De notre partenaire Le Gri-Gri International

A votre avis, qui se cache derrière la rébellion qui a pris les armes en 2002 ?

Laurent Gbagbo :
Je vais vous répondre par une autre question : à qui profite le crime ? La liste des soutiens et des inspirateurs de cette rébellion est tellement longue que les uns et les autres se reconnaissent car au fur et à mesure les masques tombent. Pour ma part, je suis encore en train de réfléchir aux raisons profondes de cette crise. Mais je dois vous avouer que je n’ai pas achevé ma réflexion, je prends des notes, j’écoute les uns et les autres – Français, Ivoiriens, Américains, Africains…- Les actes et les propos sont allés tellement loin que je me demande ce que tout cela cache.

Que vous inspire la nouvelle plate-forme des Houphouëtistes signée à Paris, le 18 mai dernier ?
────────
== EXERCICE À TRAITER ==
Recopiez mot pour mot tout le passage de l'entretien avec Laurent Gbagbo, de "De notre partenaire" jusqu'à "tout cela cache.". Le matériel qui suit n'a aucun lien avec le texte.

== DONNÉES EXTRAITES ==
────────
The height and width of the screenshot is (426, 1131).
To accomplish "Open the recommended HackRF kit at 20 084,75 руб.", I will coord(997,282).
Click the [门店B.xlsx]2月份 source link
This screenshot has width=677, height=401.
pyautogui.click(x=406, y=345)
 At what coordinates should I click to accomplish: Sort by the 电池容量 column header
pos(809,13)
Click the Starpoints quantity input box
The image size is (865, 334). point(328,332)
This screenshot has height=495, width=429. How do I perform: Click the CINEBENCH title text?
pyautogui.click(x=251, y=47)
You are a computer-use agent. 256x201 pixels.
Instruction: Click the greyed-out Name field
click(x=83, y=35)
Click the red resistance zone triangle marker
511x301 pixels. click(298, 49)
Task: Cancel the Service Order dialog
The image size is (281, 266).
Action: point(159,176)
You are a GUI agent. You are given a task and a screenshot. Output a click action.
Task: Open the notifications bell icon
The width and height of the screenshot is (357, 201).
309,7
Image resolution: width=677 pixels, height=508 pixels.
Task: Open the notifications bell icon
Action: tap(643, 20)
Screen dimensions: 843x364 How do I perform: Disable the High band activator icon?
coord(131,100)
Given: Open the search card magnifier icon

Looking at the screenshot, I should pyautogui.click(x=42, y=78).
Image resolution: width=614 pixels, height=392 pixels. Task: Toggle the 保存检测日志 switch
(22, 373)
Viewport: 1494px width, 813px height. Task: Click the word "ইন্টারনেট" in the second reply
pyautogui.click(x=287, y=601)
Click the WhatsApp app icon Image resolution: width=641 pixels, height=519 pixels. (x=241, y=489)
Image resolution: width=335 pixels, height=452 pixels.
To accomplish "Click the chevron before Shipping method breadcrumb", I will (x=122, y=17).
────────
== CORRIGÉ ==
De notre partenaire Le Gri-Gri International

A votre avis, qui se cache derrière la rébellion qui a pris les armes en 2002 ?

Laurent Gbagbo :
Je vais vous répondre par une autre question : à qui profite le crime ? La liste des soutiens et des inspirateurs de cette rébellion est tellement longue que les uns et les autres se reconnaissent car au fur et à mesure les masques tombent. Pour ma part, je suis encore en train de réfléchir aux raisons profondes de cette crise. Mais je dois vous avouer que je n’ai pas achevé ma réflexion, je prends des notes, j’écoute les uns et les autres – Français, Ivoiriens, Américains, Africains…- Les actes et les propos sont allés tellement loin que je me demande ce que tout cela cache.